MIAMI, Jan. 5, 2011 /PRNewswire/ -- The Alpha-1 Foundation announced today that it has awarded two research grants to investigators whose research will contribute to our understanding of the causes and mechanisms that give rise to lung disease. The first grant will investigate how cigarette smoke promotes the onset of emphysema through the destruction of elastic fibers in the lung, and how the alpha(1)-proteinase inhibitor (A1PI) protein protects the elastic fibers from degradation. The second grant will evaluate how the alpha(1)-proteinase inhibitor (A1PI) interacts with lung cells and plasma membranes. A1PI plays an essential role in the lung, limiting the activity of destructive enzymes released by inflammatory cells. In addition, environmental and genetic factors can reduce levels of A1PI, which can then lead to emphysema.

The annual research grants are part of the Alpha-1 Foundation's ongoing commitment to increase the understanding of alpha-1 antitrypsin deficiency, a genetic disorder in which low levels of the A1PI protein can result in liver damage and emphysema. The 2010 research grants were awarded to Kamal Akhtar, PhD, of the Washington University School of Medicine, St. Louis, MO and Irina Petrache, MD, of Indiana University, Indianapolis, IN.

Akhtar's team will study how the destructive oxidants in cigarette smoke cause two-fold damage in the lungs by degrading elastic fibers that allow the lungs to stretch and recoil and by damaging A1PI so it does not function correctly. A1PI normally acts in the lungs by inhibiting and neutralizing inflammatory enzymes that can break down elastic fibers.

Petrache's team will study how A1PI interacts with lung cells, and how defects in the structure of A1PI can affect these functions. Specifically, Petrache will study variations to the alpha-1 protein made by removing its sugar molecules to determine how this change affects the ability of A1PI to enter the cells and interact with their membranes.

These grants were made possible through an unrestricted charitable donation from Talecris Biotherapeutics to the Alpha-1 Foundation.  

"Our goal is to further the understanding of emphysema and the environmental and genetic factors that give rise to this chronic disease," said John Walsh, President and CEO of the Alpha-1 Foundation. "Studying the mechanisms that cause lung disease will ultimately enable the medical community to develop more effective means of prevention and treatment."

About Alpha(1)-Antitrypsin Deficiency

Alpha(1)-antitrypsin deficiency, also known as AAT deficiency or Alpha-1, is an inherited disorder that causes significant reduction in the naturally occurring protein alpha(1)-proteinase inhibitor. It is most common in the Caucasian population of northern Europe and North America. AAT deficiency is also the most common cause of genetic liver disease in children, and genetic emphysema (shortness of breath) in adults. Individuals suffering from AAT deficiency often develop severe chronic obstructive pulmonary disease (COPD) causing disability and premature death. AAT deficiency is estimated to affect 200,000 people in North America and Europe combined, although greater than 90% remain undiagnosed.

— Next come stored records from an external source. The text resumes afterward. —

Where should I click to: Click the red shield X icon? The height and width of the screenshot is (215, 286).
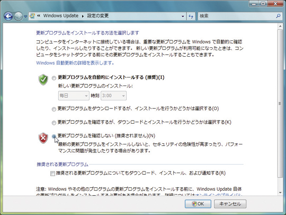pyautogui.click(x=43, y=138)
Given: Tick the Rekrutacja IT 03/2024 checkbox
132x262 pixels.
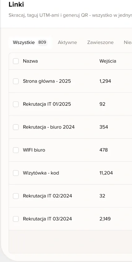Looking at the screenshot, I should (x=16, y=219).
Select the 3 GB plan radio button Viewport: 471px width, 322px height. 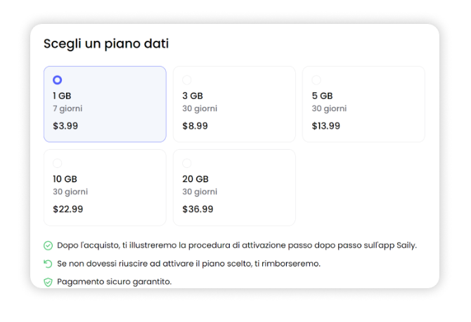(x=187, y=80)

About the Alpha-1 Foundation:

The mission of the Alpha-1 Foundation is to provide the leadership and resources that will result in increased research, improved health, worldwide detection, and a cure for Alpha-1 Antitrypsin Deficiency. For more information, please visit:

About Talecris Biotherapeutics: Inspiration. Dedication. Innovation.

Talecris Biotherapeutics (Nasdaq: TLCR) is a global biotherapeutic and biotechnology company that discovers, develops and produces critical care treatments for people with life-threatening disorders in a variety of therapeutic areas including immunology, pulmonology, neurology and hemostasis. (

Cautionary statement regarding forward-looking statements

This press release contains forward-looking statements within the meaning of the safe harbor provisions of the U.S. Private Securities Litigation Reform Act of 1995. These statements include, but are not limited to, quotations from management in this press release, statements regarding strategic and operation plans, and statements regarding the development or commercialization of therapies.  Forward-looking statements are based on current beliefs and expectations and are subject to inherent risks and uncertainties. You are cautioned not to place undue reliance on forward-looking statements. Although Talecris believes that the forward-looking statements contained in this press release are reasonable, there is no assurance that expectations will be fulfilled.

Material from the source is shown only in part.